[TESTO ESTRATTO]:

>>>

Home Restaurant, Scivoletto: «Questa legge fa brindare le lobby e blocca la sharing economy»
Ora la palla passa al Senato. Intanto l'approvazione del ddl sull'Home Restaurant da parte della Camera ha fatto scoppiare la polemica
ROMA - Questa volta la frotta dell’Home Restaurant punta i piedi davvero. E all’indomani dell’approvazione del ddl alla Camera, quello che colma il gap normativo finora presente nel settore dell’Home Food, scoppia la polemica. Una polemica che scatta una fotografia ben precisa, di quell’Italia che, in barba alla crisi, si è tirata su le maniche, ha stretto le mani all’innovazione e non ci sta alle regole che il Parlamento ha voluto dare.

<<<

[RICHIESTA SCRITTA 1]: Riporta il passo dell'articolo sull'Home Restaurant che parte da "Ora la palla" e arriva fino a "ha voluto dare.", sostituendo "Camera" con "Camera dei deputati".
[RICHIESTA SCRITTA 2]: Scrivi il seguito dell'articolo sull'Home Restaurant a partire dall'ultima frase riportata.

[CONTENUTO DEL DATASET]:
>>>

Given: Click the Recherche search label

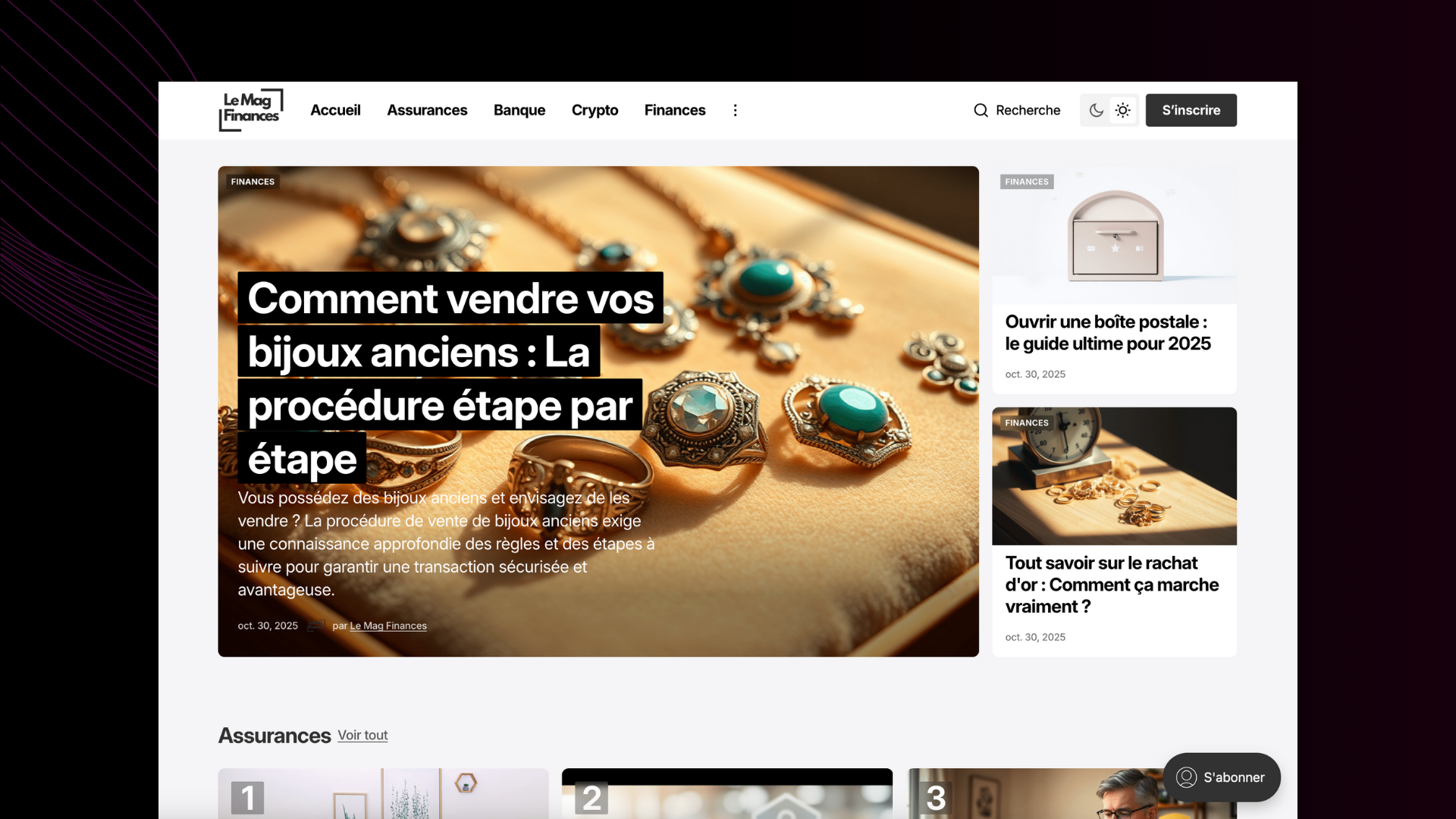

<<<

[RISULTATO DEL COMPITO 1]:
Ora la palla passa al Senato. Intanto l'approvazione del ddl sull'Home Restaurant da parte della Camera dei deputati ha fatto scoppiare la polemica
ROMA - Questa volta la frotta dell’Home Restaurant punta i piedi davvero. E all’indomani dell’approvazione del ddl alla Camera dei deputati, quello che colma il gap normativo finora presente nel settore dell’Home Food, scoppia la polemica. Una polemica che scatta una fotografia ben precisa, di quell’Italia che, in barba alla crisi, si è tirata su le maniche, ha stretto le mani all’innovazione e non ci sta alle regole che il Parlamento ha voluto dare.

[RISULTATO DEL COMPITO 2]:
Una legge che fa brindare le lobby
«Una legge che fa brindare solo le lobby dei ristoratori e che lascia l’amaro in bocca a chi vede vanificati due anni di sforzi diretti a trovare delle regole giuste e corrette per tutti - afferma Giambattista Scivoletto, amministratore del sito www.bed-and-breakfast.it con 16.000 B&B registrati il 30% dei quali interessati all’home restaurant e fondatore di HomeRestaurant.com -. Una legge che impone tanti e tali controlli e limiti che porterà inevitabilmente alla rinuncia di tantissimi aspiranti cuochi casalinghi, soprattutto quelli che più avrebbero portato lustro ed esperienza al settore dell’accoglienza culinaria domestica». A farne le spese sarebbero proprio le nostre massaie, custodi di quella tradizione enogastronomica che si tramandano da decenni, «costrette a dire a chi le chiama al telefono che no, se si vuole assaggiare la parmigiana di melanzane come si faceva una volta bisogna andare sul sito www-punto-punto, prenotare e pagare lì e poi, mezz’ora prima di servire il pasto, collegarsi al sito e dichiararlo, pena multe salatissime».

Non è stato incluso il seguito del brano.